Sweet mother of fuck. Does it ever occur to you just how much of the good shit in your life is 100% down to luck? I've never been of the school that the fortunate shouldn't whine about their bad shit. Obviously, if you read this blog for more than 30 seconds, that isn't the way I feel. But I do feel it's wrong to ascribe our good shit mostly to our own cleverness, aptitude, or moral uprightness, when a five-minute glance at the rest of the world shows that so much of the good shit we have is just pure dumb fucking luck.

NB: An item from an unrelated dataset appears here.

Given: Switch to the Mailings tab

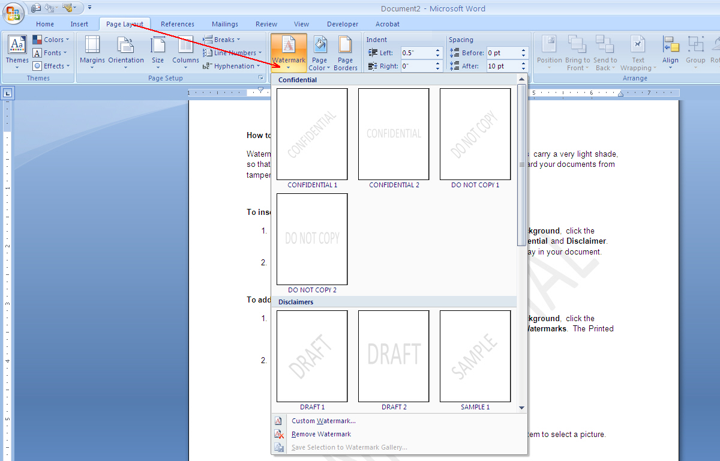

The next time you hear some self-righteous jerk-off comment that street addicts need to clean the fuck up and get a fucking job - well - I don't know what you can tell them, or at least what you can tell them that they'll actually hear. The truth is it's very hard for fortunate people to accept that good fortune is almost as random as bad fortune, and the only thing that's intrinsically better about a fortunate person over an unfortunate person is that fortunate people generally weren't born to drug-addled homes in some shithole like Saskatoon where the only coping strategy for difficult situations that they learnt, sometimes whilst still in utero, was to get monumentally fucked up. I know that there are plenty of people from drug-addled homes in shitholes like Saskatoon who only get taught chemical coping strategies who still manage to 'make it' and the human spirit is capable of amazing things . . . but if you're not one of those people, the next time you're feeling self-righteous, imagine how fucking great you'd be if you had what amounts to a life-long hangover because your mum couldn't stop pounding them back while you were a fetus.
Anyways. Have you noticed how the goblin characters in Labyrinth are just the right height to make you stare at David Bowie's crotch? Next time I'll blog about Labyrinth, just to make sure this doesn't turn into another pregnancy blog.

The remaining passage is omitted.